Salvage radical prostatectomy (RP) may potentially cure patients who have isolated local prostate cancer recurrence after radiotherapy (RT). We report the long-term cancer control associated with salvage RP in a consecutive cohort of patients and identify the variables associated with disease progression and cancer survival.


A total of 100 consecutive patients underwent salvage RP with curative intent for biopsy-confirmed, locally recurrent, prostate cancer after RT. Disease progression after salvage RP was defined as a prostate-specific antigen (PSA) level of > or =0.2 ng/mL or by initiation of androgen deprivation therapy. Cancer-specific mortality was defined as active clinical disease progression despite castration.
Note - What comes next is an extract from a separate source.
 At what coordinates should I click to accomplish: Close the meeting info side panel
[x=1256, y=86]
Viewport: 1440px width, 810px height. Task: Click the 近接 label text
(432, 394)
Cox regression analysis was used to evaluate these endpoints. The median follow-up from RT was 10 years (range, 3-27 years) and from salvage RP was 5 years (range, 1-20 years).


Overall, the 5-year progression-free probability was 55% (95% confidence interval, 46-64%), and the median progression-free interval was 6.4 years. The preoperative PSA level was the only significant pretreatment predictor of disease progression in the multivariate analysis (p = 0.01). The 5-year progression-free probability for patients with a preoperative PSA level of <4, 4-10, and >10 ng/mL was 86%, 55%, and 37%, respectively. The 10-year and 15-year cancer-specific mortality after salvage RP was 27% and 40%, respectively. The median time from disease progression to cancer-specific death was 10.3 years (95% confidence interval, 7.6-12.9). After multivariate analysis, the preoperative serum PSA level and seminal vesicle or lymph node status correlated independently with disease progression.


Greater preoperative PSA levels are associated with disease progression and cancer-specific death. Long-term control of locally recurrent prostate cancer after definitive RT is possible when salvage RP is performed early in the course of recurrent disease.